Connectivity

Do I need a VPN if I have an international eSIM in China?

Last updated 2026-05-31

Why an international eSIM usually bypasses the firewall

When you roam on an international eSIM, your phone connects through the provider's home network — often Hong Kong, Singapore, or somewhere else outside the mainland. Because your traffic exits China before reaching the open internet, the Great Firewall's blocks don't apply, and Western apps behave normally.

The exception: local-breakout eSIMs

A few eSIM plans use what's called local breakout, meaning your data exits onto the Chinese internet directly. On those, blocked apps stay blocked.
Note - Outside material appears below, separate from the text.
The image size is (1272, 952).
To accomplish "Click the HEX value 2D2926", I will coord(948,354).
Before buying, check the product description or ask support whether the plan keeps Google and WhatsApp working in China — reputable travel eSIMs state this explicitly.
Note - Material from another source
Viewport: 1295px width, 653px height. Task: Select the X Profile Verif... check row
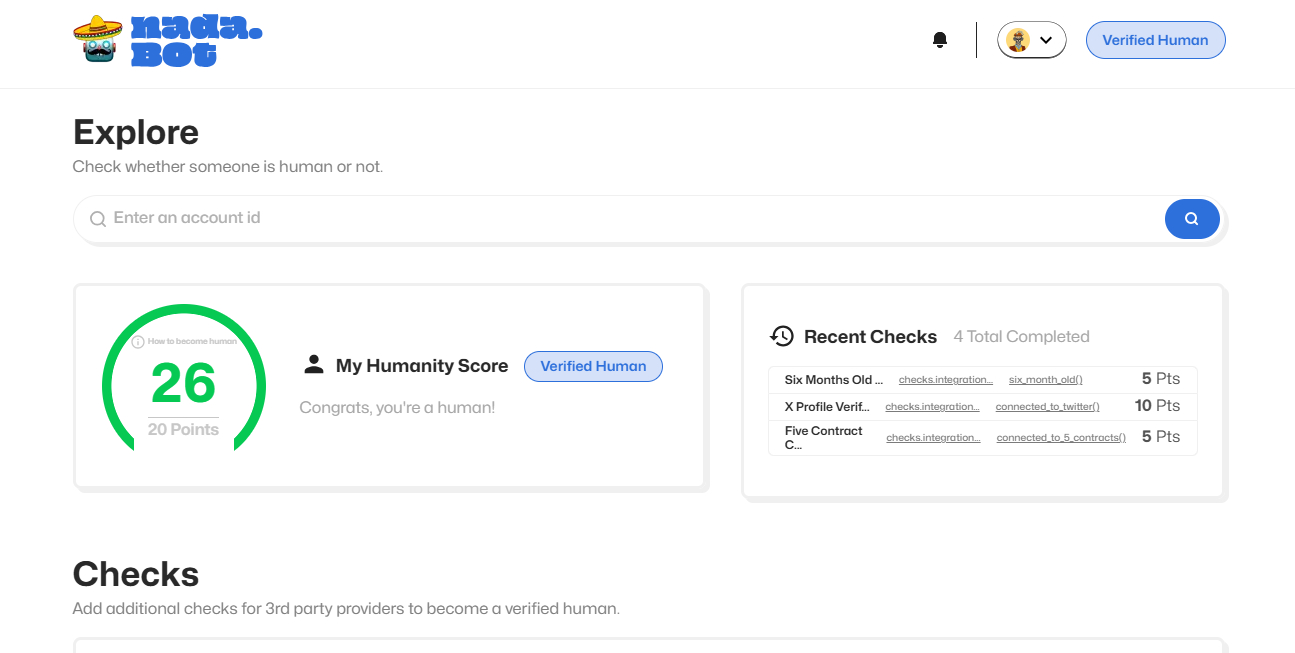(x=827, y=407)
  • Airalo, Holafly, Nomad, and Saily China or Asia-regional plans are widely reported to keep Western apps working.
  • Be wary of a plan that only names a local Chinese carrier with no note about the firewall.

Should you still install a VPN?

It's cheap insurance. If your eSIM disappoints, or you switch to a local SIM partway through the trip, a pre-installed VPN is your fallback. Remember it has to be installed and tested at home — you can't reliably download one once you're inside China.

A 60-second check before you fly

  • Confirm your eSIM plan explicitly supports Google and WhatsApp in China.
  • Install one VPN as a backup and verify it actually connects.
  • Download offline Google Maps and an offline translation pack, just in case.